(Task goal)
Every entry must come back exactly as it was given.

Available data section start

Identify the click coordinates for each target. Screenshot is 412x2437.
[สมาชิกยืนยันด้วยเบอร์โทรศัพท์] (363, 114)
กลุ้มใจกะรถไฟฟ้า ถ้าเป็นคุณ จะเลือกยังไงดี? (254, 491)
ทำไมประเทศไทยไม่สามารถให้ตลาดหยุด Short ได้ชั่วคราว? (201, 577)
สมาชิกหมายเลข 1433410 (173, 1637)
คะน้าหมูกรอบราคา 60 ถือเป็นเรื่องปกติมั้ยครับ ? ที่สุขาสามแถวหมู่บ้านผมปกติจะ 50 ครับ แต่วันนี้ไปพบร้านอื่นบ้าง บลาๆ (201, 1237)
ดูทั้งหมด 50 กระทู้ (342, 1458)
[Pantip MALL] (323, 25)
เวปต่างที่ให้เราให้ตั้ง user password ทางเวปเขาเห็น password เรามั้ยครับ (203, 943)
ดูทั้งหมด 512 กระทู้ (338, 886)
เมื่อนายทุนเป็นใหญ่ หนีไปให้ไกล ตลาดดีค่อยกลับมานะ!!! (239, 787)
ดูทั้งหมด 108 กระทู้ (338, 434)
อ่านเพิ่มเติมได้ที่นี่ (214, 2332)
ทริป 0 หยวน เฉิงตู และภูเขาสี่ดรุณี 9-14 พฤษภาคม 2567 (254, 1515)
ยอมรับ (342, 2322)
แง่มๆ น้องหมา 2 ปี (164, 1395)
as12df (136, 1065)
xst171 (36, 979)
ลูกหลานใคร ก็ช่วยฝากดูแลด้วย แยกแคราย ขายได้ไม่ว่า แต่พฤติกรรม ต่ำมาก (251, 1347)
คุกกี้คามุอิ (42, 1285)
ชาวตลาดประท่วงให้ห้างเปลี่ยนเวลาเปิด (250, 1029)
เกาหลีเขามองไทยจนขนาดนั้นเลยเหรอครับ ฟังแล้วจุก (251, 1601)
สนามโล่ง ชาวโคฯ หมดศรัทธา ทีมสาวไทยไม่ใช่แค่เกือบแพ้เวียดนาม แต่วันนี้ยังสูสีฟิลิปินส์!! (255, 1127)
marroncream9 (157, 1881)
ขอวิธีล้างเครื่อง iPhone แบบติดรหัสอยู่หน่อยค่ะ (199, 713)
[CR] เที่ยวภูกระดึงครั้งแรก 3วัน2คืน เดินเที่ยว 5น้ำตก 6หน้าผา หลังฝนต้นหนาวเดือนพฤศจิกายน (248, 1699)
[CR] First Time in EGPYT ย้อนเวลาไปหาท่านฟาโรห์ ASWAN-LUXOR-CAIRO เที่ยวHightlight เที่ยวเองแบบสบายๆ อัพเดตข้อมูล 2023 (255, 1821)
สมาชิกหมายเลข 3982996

Available data section end

(Completed exercise)
Identify the click coordinates for each target. Screenshot is 412x2437.
[สมาชิกยืนยันด้วยเบอร์โทรศัพท์] (363, 114)
กลุ้มใจกะรถไฟฟ้า ถ้าเป็นคุณ จะเลือกยังไงดี? (254, 491)
ทำไมประเทศไทยไม่สามารถให้ตลาดหยุด Short ได้ชั่วคราว? (201, 577)
สมาชิกหมายเลข 1433410 (173, 1637)
คะน้าหมูกรอบราคา 60 ถือเป็นเรื่องปกติมั้ยครับ ? ที่สุขาสามแถวหมู่บ้านผมปกติจะ 50 ครับ แต่วันนี้ไปพบร้านอื่นบ้าง บลาๆ (201, 1237)
ดูทั้งหมด 50 กระทู้ (342, 1458)
[Pantip MALL] (323, 25)
เวปต่างที่ให้เราให้ตั้ง user password ทางเวปเขาเห็น password เรามั้ยครับ (203, 943)
ดูทั้งหมด 512 กระทู้ (338, 886)
เมื่อนายทุนเป็นใหญ่ หนีไปให้ไกล ตลาดดีค่อยกลับมานะ!!! (239, 787)
ดูทั้งหมด 108 กระทู้ (338, 434)
อ่านเพิ่มเติมได้ที่นี่ (214, 2332)
ทริป 0 หยวน เฉิงตู และภูเขาสี่ดรุณี 9-14 พฤษภาคม 2567 (254, 1515)
ยอมรับ (342, 2322)
แง่มๆ น้องหมา 2 ปี (164, 1395)
as12df (136, 1065)
xst171 (36, 979)
ลูกหลานใคร ก็ช่วยฝากดูแลด้วย แยกแคราย ขายได้ไม่ว่า แต่พฤติกรรม ต่ำมาก (251, 1347)
คุกกี้คามุอิ (42, 1285)
ชาวตลาดประท่วงให้ห้างเปลี่ยนเวลาเปิด (250, 1029)
เกาหลีเขามองไทยจนขนาดนั้นเลยเหรอครับ ฟังแล้วจุก (251, 1601)
สนามโล่ง ชาวโคฯ หมดศรัทธา ทีมสาวไทยไม่ใช่แค่เกือบแพ้เวียดนาม แต่วันนี้ยังสูสีฟิลิปินส์!! (255, 1127)
marroncream9 (157, 1881)
ขอวิธีล้างเครื่อง iPhone แบบติดรหัสอยู่หน่อยค่ะ (199, 713)
[CR] เที่ยวภูกระดึงครั้งแรก 3วัน2คืน เดินเที่ยว 5น้ำตก 6หน้าผา หลังฝนต้นหนาวเดือนพฤศจิกายน (248, 1699)
[CR] First Time in EGPYT ย้อนเวลาไปหาท่านฟาโรห์ ASWAN-LUXOR-CAIRO เที่ยวHightlight เที่ยวเองแบบสบายๆ อัพเดตข้อมูล 2023 (255, 1821)
สมาชิกหมายเลข 3982996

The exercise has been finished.